Text passage
━━━━━━━━
This is the only option at present. Luckily we may have a chance in the
near future to negotiate a change with the manufacturer of that system
where I then can try persuade them to offer a 16-bit sample transfer
mode. And for that negotiation it helps that I can explain what the
benefit of such a change will be.
>> However, the u-law encoding process seems to introduce full spectrum
>> (quantization?) noise so the result is a 200-3400 Hz signal overlaid
>> with 0-11 kHz noise, thus giving very perceptible high frequency noise
>> during playback since there is no "natural" noise above 3400 Hz to
>> "hide" encoding noise.
>
> I see. The uLaw produces a quantization noise of about -30dB in the full
> band.
This seems to fit with the noise levels I see.
>> However, I am now wondering if it in general is possible to process
>> the 22050 Hz PCM sound *before* u-law encoding in such a way that
>> noise perception will be reduced after u-law decoding and play back on
>> a "good" sound system?
>
> This is what is called the nonlinear noise shaping. In the short, you
> will have to implement an iterative algorithm which converts a sliding
> window of N input samples into N output samples, so the resultant error
> will be perceptually optimal.
Excellent. Noise shaping filter seems to be a simple thing to implement
once I have a set of coefficients. Unfortunately, I have not been able
to find anything about calculating or "looking up" such coefficients in
my introductory signal processing textbooks or on the net. Only hits I
get to be about patented 24-to-16 bit noise shaping methods.
In case we decide that noise shaping really is the only option, how
would I then go about getting some working coefficients? Anyone know of
a tool or a method that can do this? At the moment all I can come up
with (being a software engineer) is to code it up as some sort of
optimization problem and let a computer search for a set. Which
unfortunately sounds like a small research project all by itself.
━━━━━━━━
Supplied material
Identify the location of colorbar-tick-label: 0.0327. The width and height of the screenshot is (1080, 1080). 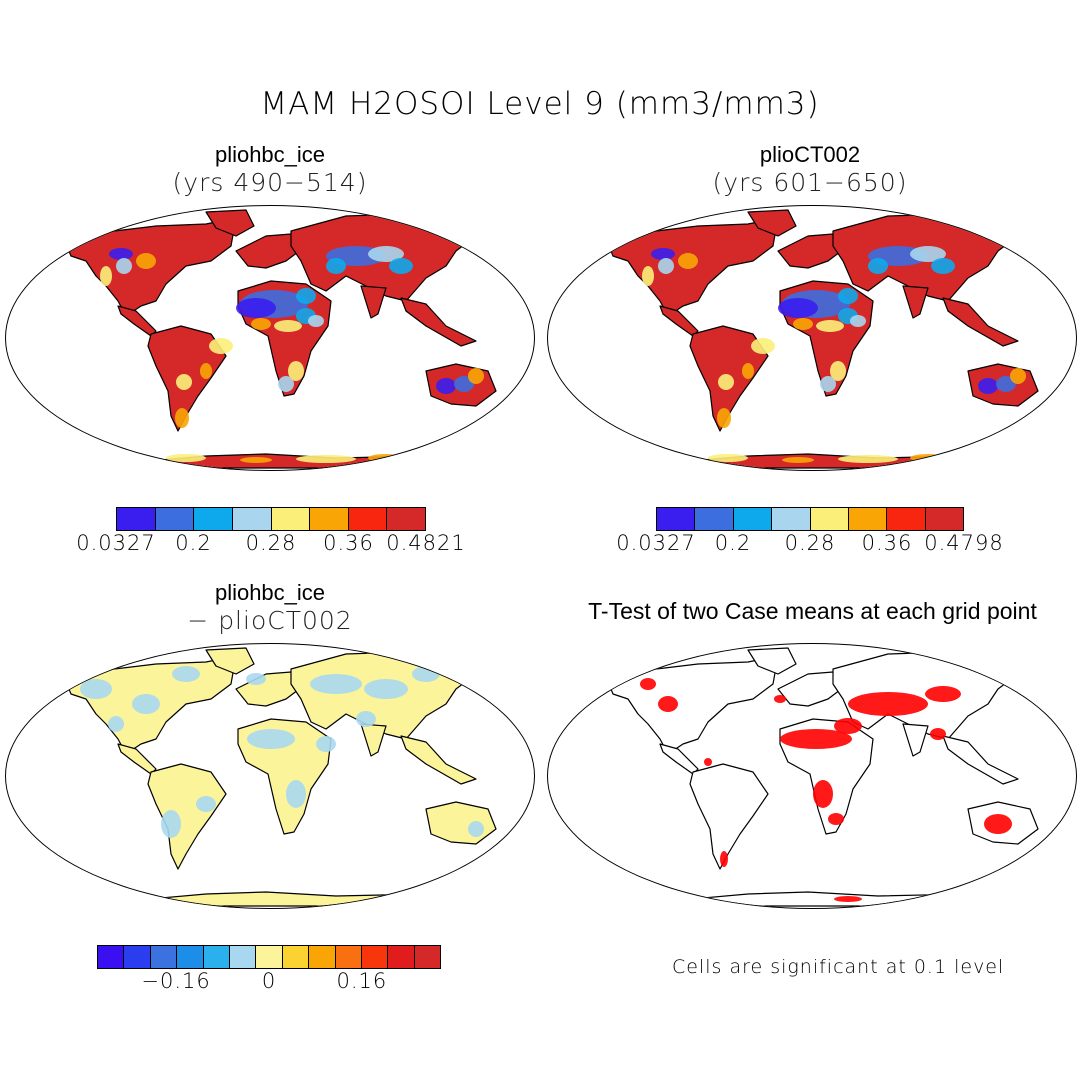
(656, 543).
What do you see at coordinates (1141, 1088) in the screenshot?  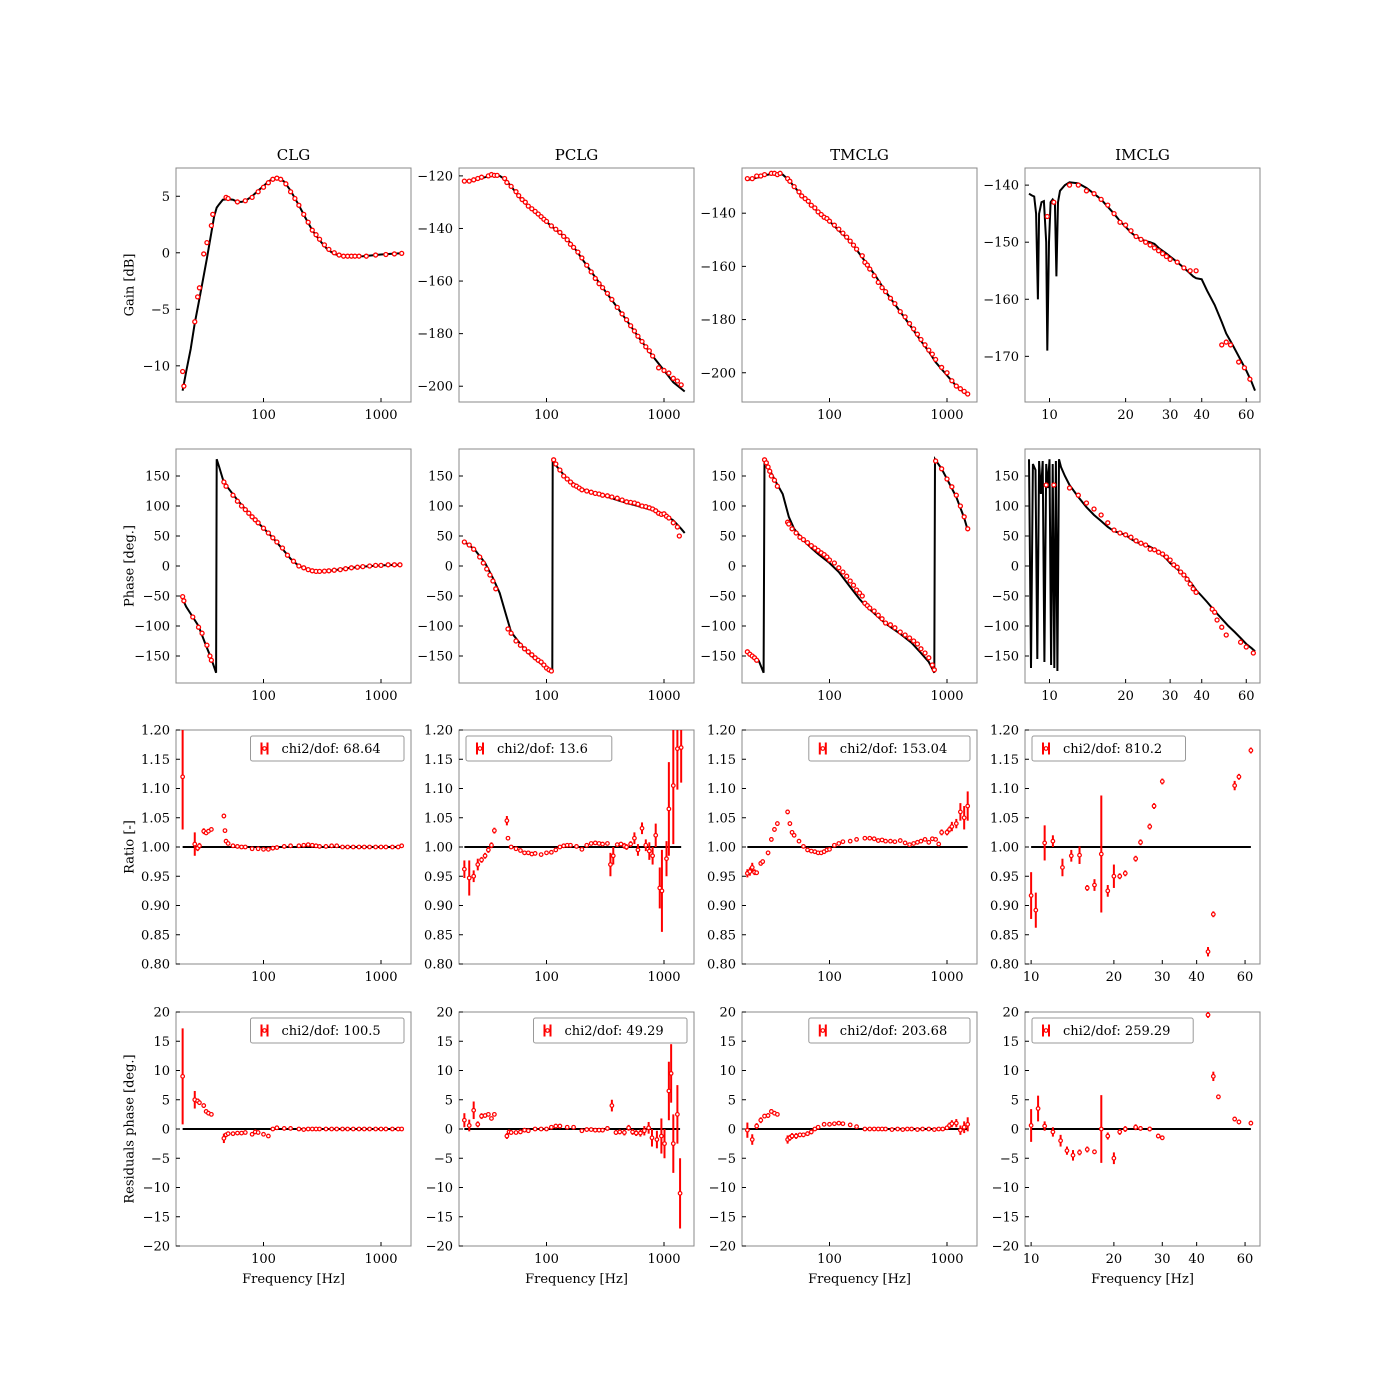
━━━━━━━━
Work request 1
Answer these from the u-law noise post:
(a) What level of quantization noise does the uLaw produce in the full band?
(b) Over what frequency range does the noise laid over the 200-3400 Hz signal extend?
(c) What profession does the writer name in the final paragraph?
Work request 2
Copy the u-law noise post word for word, taking everything from "This seems to" down to "be perceptually optimal.".
Answer using only the u-law noise post.

Your response 1
(a) About -30dB.
(b) 0-11 kHz.
(c) Software engineer.

Your response 2
This seems to fit with the noise levels I see.
>> However, I am now wondering if it in general is possible to process
>> the 22050 Hz PCM sound *before* u-law encoding in such a way that
>> noise perception will be reduced after u-law decoding and play back on
>> a "good" sound system?
>
> This is what is called the nonlinear noise shaping. In the short, you
> will have to implement an iterative algorithm which converts a sliding
> window of N input samples into N output samples, so the resultant error
> will be perceptually optimal.